Language Is Not the Entirety of Human Thought
Language is not the entirety of human thought; there are at least those active in the latent space of our brains before we speak or write down answers.
GPT has always lacked the process of thinking and the learning of thought chains.
When a friend asks you a question, do you respond immediately, or do you need to think about it?
When facing complex problems, GPT's forced "blurting out" has made it learn to fantasize rather than having a process of reflection for every thought and every word spoken.
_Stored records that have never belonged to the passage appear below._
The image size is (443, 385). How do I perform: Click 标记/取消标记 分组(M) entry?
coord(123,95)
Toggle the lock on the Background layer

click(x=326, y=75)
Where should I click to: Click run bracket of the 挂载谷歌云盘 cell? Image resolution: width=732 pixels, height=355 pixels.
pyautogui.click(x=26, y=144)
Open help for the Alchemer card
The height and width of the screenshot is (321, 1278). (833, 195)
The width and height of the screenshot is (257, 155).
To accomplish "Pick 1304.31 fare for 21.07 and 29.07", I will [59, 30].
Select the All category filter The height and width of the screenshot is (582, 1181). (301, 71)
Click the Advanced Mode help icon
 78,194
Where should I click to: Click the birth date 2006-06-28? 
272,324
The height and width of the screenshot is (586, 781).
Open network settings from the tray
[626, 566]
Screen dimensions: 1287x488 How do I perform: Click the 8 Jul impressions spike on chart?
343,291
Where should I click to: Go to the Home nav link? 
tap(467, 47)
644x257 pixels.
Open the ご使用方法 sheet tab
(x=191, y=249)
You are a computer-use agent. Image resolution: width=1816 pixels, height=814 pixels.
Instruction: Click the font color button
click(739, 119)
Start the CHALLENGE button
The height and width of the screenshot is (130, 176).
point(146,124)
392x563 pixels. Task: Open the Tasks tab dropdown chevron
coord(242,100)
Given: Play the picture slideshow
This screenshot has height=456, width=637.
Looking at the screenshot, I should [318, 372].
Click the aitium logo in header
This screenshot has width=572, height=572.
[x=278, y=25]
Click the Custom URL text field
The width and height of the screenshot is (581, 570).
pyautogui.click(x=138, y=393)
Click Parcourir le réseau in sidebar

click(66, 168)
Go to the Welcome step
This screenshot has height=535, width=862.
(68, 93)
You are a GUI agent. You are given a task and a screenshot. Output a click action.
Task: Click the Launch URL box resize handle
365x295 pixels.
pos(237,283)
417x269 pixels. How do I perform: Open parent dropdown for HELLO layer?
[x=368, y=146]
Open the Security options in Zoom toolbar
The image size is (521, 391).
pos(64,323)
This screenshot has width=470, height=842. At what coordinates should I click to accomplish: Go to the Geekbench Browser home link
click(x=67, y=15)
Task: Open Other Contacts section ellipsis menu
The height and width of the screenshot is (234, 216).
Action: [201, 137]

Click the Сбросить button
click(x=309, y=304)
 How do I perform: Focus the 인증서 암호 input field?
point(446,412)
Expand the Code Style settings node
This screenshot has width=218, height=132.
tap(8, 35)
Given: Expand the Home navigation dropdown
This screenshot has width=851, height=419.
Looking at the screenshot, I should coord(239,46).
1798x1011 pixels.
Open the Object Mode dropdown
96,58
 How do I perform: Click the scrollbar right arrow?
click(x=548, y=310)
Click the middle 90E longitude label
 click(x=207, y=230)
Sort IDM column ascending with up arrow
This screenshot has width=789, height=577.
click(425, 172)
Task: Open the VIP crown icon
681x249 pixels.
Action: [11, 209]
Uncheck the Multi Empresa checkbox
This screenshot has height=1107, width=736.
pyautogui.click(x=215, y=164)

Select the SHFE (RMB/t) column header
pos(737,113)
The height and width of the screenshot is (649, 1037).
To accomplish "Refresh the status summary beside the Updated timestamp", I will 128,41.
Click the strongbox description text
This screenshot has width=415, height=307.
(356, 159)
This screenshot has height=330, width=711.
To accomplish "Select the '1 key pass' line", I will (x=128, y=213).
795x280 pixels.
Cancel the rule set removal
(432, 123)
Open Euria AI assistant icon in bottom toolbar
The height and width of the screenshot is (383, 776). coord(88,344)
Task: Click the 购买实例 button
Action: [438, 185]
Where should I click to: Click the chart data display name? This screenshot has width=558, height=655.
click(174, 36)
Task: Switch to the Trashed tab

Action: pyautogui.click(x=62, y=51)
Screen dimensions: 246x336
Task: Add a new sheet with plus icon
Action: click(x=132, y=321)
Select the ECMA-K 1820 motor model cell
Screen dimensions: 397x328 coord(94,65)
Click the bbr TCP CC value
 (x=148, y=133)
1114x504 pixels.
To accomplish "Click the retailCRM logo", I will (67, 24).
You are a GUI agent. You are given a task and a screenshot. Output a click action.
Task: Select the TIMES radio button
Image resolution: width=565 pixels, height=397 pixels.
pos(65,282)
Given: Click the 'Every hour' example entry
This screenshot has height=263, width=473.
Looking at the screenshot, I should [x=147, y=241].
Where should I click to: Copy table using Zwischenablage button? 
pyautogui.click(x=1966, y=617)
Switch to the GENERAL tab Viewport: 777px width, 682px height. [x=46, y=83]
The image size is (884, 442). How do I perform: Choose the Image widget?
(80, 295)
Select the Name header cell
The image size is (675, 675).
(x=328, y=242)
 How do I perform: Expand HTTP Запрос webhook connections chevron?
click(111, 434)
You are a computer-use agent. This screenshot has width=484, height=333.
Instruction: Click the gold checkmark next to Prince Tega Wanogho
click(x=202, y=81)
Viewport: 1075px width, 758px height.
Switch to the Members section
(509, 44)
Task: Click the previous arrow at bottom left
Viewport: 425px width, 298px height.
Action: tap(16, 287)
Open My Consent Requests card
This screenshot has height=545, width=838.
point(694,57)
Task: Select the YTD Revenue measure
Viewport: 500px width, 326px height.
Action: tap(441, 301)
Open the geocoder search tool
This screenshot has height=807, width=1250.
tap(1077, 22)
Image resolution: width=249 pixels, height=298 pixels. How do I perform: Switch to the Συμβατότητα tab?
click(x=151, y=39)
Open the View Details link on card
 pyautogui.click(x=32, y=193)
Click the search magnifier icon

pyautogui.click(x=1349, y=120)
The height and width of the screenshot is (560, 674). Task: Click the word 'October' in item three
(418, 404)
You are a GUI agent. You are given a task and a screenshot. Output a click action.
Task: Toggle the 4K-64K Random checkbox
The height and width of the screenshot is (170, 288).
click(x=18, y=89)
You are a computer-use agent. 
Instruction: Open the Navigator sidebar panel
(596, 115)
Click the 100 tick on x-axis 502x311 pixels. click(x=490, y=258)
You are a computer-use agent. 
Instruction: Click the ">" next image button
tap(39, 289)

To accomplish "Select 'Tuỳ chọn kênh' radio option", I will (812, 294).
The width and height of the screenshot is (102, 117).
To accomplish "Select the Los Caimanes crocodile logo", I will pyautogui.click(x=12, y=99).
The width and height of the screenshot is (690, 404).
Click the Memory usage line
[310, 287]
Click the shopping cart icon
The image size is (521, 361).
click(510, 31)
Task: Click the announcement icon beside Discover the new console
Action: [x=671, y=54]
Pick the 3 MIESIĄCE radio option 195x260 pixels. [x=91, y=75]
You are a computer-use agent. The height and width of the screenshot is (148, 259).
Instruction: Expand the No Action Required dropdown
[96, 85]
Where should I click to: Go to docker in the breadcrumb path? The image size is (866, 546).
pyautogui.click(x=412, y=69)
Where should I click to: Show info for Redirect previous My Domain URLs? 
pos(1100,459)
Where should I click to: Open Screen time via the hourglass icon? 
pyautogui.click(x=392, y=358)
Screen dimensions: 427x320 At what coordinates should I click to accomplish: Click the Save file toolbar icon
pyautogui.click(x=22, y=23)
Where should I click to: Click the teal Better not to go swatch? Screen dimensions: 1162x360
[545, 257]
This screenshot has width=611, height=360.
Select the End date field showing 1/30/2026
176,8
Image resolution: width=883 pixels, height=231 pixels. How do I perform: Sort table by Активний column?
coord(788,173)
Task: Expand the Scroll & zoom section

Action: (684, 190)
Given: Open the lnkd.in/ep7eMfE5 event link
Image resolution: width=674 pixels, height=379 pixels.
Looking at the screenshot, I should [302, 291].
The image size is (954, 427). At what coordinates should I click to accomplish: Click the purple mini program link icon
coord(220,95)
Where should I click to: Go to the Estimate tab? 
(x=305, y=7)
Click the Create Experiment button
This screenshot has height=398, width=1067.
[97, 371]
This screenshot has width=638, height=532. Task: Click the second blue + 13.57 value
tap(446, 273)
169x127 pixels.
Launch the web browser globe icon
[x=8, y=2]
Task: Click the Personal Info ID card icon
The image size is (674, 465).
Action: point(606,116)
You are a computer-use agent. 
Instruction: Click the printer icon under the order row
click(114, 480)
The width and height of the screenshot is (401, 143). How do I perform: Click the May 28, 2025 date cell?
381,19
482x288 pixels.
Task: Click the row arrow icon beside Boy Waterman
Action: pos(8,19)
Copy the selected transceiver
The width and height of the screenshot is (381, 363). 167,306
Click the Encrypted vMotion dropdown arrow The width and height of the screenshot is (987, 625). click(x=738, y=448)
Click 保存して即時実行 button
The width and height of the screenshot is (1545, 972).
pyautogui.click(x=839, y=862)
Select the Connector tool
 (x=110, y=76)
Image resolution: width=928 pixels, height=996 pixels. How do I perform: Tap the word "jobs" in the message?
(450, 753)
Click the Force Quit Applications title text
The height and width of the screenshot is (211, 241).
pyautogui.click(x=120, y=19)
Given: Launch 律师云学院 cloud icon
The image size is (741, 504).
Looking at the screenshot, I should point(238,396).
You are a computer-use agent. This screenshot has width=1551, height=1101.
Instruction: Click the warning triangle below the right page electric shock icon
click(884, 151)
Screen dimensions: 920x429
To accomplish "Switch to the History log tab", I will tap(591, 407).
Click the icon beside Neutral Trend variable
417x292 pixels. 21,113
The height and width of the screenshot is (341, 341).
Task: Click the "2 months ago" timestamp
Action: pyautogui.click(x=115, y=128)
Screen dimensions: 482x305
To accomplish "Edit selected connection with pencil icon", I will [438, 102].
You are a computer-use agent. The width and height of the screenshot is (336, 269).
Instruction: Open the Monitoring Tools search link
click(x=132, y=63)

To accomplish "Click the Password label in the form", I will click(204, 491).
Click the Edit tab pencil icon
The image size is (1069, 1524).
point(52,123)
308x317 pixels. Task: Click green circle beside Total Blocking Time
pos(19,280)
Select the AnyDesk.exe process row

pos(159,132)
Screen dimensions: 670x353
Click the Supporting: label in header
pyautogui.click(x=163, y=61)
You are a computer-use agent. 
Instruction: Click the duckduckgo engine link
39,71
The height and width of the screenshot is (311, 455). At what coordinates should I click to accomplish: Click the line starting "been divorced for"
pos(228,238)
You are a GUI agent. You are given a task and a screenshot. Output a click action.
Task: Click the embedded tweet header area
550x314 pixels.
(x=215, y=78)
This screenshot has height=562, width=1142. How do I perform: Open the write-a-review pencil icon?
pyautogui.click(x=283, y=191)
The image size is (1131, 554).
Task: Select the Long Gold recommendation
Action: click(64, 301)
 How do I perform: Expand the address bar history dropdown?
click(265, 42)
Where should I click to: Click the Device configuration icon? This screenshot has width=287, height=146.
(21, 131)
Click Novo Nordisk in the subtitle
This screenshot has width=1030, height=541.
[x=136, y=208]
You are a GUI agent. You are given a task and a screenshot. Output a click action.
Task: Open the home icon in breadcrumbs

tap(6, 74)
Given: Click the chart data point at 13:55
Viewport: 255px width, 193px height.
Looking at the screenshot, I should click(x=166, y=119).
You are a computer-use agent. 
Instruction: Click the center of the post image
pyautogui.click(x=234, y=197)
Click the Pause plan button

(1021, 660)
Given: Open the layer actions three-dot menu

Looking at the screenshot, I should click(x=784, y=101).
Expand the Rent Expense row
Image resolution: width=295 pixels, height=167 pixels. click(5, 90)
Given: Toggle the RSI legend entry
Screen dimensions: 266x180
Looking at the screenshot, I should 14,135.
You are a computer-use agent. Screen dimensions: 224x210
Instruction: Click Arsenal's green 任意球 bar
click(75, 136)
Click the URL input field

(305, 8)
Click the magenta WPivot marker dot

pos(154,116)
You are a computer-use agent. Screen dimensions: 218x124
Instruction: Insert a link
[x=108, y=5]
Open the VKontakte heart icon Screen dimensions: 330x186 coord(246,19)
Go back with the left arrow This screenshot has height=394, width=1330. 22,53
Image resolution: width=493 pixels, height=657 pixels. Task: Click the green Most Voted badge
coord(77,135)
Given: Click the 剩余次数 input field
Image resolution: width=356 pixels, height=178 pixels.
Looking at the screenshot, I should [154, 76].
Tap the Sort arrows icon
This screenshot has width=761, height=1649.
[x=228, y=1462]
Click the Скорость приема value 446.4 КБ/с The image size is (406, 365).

Taking solving a math problem as an example, I've summarized several characteristics:
- Math solutions might contain few words, but the thinking time in our brain is particularly long
- Some problems require little thought before calculation, some answers are apparent at first sight, while others might take a long time to solve
- For solution problems, we usually need to think forward from the question, while for proof problems, we might need to think from both ends of the conclusion
- When thinking about a problem, we typically experience: trying to see if this approach works, making some but not much progress, feeling the direction might be right, thinking further, feeling the direction might be wrong, getting stuck, needing to rethink, trying another direction...
So how can we implement such thinking in GPT? (Here comes the imagination time)
Again, taking math problems as an example:
- The dataset consists of solution processes for difficult problems
- Two agents, A doesn't know the answer and solution process, B knows both
- B needs to guide A's thinking, or use prompts to get A to start thinking, beginning with the first attempt in a step-by-step direction
- Drawing from the A* algorithm, B evaluates A's thinking volume and deviation. If A's thinking volume is low, there might be deviation, but B lets A continue thinking. When both A's thinking volume and deviation are high, B makes A return to one of the checkpoints to rethink until A's thinking volume meets expectations and deviation is minimal
- Record the output of A and B during this process, obtaining language encoding similar to human brain thinking
- The results, which are training materials, are divided into three parts
- prompt
- thought process in the answer
- narrative part in the answer
- Example
- prompt: ...solve this math problem...
- answer: Let me think about this problem (preset); I think first/first part can be like this... (Agent A); Hmm, keep thinking (Agent B); Then could it be like this... (Agent A); The approach seems OK, need to think more (Agent B); Let me see, em... am I stuck? (Agent A); The direction might be problematic, let's go back to previous thoughts (Agent B); Let's try thinking from here........................seems close to the result (Agent B); I got it! <thinking end mark> (Agent A)
- answer: ...This math problem should be solved like this... (Obviously a summary of the previous thought process and correct answer, easy task)
- Training, using prompt as finetune input, combining both parts of the answer without separators as output
Roadmap:
- This learning method can enable AI to first learn to memorize knowledge (GPT-3 level), then think about simple things (GPT-4 CoT level), and then attempt to learn more complex things
- Until one day, AI learns how to design training for its own thinking, thus completing self-bootstrapping and achieving AGI
After thinking for several days, I now strongly believe that AI can become smarter through massive knowledge, not by "learning things I don't know" but by "learning things I can't do."